Magnetometer Meeting Notes March 28, 2007
Resolution on Magnetometer Resolution
So, we arbitrarily decided that 1 degree resolution on the new magnetometer is OK and here's why:
- the magnetometer's job is to de-bias the gyros, which over time, doesn't need to be that accurate since it just needs to pin gyro drift.
- our pointing accuracy doesn't need to be sub-degree (this might even extend to accuracies necessary for orbital insertion trajectories).
- we can keep it cheap and still our 1 degree resolution... shouldn't cause us to need a lot of crap like external 16b ADCs (in otherwords, stick to the ARM's internal ADC and use cheap op-amps and make Jason deal with it).
Note that the accuracy of the system is dependent on our magnetic models and sensor calibration.
Resolution on Magnetometer Range
- We'd like to the magnetometer to do +/- 2 Gauss.

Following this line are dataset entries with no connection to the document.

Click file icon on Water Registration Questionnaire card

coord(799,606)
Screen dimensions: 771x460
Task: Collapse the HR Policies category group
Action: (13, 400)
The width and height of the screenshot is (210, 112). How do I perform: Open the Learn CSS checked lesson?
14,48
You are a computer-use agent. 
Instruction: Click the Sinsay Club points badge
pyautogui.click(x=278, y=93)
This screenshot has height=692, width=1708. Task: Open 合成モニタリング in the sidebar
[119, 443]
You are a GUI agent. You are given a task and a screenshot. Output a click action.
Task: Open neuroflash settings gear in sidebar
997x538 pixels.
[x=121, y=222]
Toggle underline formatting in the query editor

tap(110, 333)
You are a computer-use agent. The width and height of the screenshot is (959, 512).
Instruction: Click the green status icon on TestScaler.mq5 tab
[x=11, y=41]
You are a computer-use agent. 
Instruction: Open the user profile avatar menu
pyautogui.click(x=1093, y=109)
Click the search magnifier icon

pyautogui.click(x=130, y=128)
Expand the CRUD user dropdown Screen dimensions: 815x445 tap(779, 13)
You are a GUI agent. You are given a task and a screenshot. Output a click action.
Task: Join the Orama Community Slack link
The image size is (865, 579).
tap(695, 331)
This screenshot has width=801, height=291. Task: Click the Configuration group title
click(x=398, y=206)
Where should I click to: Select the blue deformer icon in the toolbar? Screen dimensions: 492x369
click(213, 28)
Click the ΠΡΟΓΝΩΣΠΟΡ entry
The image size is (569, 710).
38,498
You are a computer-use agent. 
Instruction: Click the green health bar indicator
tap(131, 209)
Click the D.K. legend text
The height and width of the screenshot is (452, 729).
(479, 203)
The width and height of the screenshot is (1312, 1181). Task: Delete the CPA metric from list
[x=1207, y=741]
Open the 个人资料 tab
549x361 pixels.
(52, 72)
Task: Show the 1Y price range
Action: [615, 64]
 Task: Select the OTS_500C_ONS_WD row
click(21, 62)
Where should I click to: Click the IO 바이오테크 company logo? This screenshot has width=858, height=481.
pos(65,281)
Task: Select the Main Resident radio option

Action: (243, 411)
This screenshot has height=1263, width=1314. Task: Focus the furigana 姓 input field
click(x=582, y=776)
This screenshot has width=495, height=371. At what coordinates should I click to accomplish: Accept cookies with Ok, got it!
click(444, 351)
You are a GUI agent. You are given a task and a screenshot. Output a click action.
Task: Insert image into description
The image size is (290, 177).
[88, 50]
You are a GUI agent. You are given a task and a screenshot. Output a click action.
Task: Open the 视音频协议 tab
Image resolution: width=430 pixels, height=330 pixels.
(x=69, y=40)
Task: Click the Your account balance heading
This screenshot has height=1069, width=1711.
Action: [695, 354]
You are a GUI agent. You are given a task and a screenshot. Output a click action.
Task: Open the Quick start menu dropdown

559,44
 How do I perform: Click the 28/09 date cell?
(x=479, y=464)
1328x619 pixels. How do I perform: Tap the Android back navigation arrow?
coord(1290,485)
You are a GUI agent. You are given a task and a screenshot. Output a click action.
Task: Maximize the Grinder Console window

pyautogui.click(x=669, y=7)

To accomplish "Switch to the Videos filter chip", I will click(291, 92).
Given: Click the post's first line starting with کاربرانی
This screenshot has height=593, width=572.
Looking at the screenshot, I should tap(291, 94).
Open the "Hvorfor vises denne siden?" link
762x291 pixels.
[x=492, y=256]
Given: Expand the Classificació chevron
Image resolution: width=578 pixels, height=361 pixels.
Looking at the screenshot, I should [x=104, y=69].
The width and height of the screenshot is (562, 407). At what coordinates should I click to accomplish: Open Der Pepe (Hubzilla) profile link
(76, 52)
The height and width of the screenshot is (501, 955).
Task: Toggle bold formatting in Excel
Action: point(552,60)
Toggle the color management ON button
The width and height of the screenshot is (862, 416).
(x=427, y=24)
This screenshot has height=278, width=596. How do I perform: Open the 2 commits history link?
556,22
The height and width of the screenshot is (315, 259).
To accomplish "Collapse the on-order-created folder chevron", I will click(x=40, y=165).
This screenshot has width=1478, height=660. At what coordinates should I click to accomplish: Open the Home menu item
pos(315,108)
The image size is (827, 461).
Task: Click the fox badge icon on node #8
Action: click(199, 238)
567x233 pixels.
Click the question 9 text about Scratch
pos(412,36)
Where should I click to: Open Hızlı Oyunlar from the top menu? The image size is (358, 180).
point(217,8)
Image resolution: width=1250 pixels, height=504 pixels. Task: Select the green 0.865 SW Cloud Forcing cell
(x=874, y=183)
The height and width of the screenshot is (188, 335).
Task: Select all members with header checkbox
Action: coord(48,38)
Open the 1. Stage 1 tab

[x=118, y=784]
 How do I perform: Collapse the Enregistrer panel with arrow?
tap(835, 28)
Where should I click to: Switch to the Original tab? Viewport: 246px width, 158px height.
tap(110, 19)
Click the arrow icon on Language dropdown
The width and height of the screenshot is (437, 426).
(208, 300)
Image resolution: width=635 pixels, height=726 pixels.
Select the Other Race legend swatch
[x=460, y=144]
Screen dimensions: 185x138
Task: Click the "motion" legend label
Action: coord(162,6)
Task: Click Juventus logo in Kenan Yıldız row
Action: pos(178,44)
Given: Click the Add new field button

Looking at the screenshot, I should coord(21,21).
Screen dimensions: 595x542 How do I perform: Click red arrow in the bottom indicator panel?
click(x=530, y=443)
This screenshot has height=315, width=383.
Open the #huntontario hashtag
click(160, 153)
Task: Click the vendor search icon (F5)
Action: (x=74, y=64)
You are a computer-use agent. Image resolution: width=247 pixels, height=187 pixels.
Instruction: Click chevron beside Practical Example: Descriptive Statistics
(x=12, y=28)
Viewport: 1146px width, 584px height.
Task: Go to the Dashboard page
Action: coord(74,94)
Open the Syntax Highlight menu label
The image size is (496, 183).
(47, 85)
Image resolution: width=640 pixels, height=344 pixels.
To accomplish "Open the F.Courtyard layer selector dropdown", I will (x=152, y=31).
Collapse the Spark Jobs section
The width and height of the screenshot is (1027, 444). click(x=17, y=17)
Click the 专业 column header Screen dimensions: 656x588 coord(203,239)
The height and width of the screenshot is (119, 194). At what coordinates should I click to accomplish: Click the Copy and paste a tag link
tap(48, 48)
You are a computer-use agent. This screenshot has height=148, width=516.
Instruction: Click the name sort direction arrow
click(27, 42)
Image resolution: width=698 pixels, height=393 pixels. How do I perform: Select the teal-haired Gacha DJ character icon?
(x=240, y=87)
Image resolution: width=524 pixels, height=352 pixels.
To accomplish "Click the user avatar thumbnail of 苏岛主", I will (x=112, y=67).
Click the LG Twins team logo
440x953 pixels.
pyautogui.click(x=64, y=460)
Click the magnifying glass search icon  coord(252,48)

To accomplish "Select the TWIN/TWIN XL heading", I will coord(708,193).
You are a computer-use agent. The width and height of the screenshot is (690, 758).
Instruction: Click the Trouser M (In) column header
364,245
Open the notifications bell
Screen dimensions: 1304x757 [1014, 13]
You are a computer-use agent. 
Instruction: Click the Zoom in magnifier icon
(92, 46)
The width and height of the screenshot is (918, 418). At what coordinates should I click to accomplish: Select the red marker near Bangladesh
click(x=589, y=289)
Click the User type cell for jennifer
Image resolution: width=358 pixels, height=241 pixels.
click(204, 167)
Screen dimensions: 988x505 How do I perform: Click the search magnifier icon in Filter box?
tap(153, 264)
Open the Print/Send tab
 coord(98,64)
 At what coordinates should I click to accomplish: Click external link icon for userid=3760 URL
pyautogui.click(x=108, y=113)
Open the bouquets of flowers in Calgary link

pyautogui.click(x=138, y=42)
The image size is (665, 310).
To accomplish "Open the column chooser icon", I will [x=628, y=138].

We think this is enough to deal with local hard iron interference, and gives us enough slop for temperature and whatnot.
- This means that our range is 4 Gauss, really maybe even 5 Gauss with slop says Tim, which now means we only get about 2 degrees per bit at 10 bits.
- This forces us to oversample: from http://en.wikipedia.org/wiki/Sigma-delta_modulation,
- rms noise voltage = (quantization noise) / sqrt(oversampling factor)
- So, if we want to take our 10 bit ADC (quantization noise = 1 * 10-3) and change it into a 12 bit ADC (quantization noise = 244 * 10-6) , that means that we need factor of 16 oversampling ratio. That means for a bandwidth of 10 Hz, we need 2 * 10 * 16 = 320 Hz.
Some BS Things
- We talked about oversampling the sensors to get "more bits". This requires
To do list
- Jason is going to look for other magnetic sensors besides honeywell: Jason, go ahead and put together an email and mail to it to Tim who will put it on the SensorComparison page.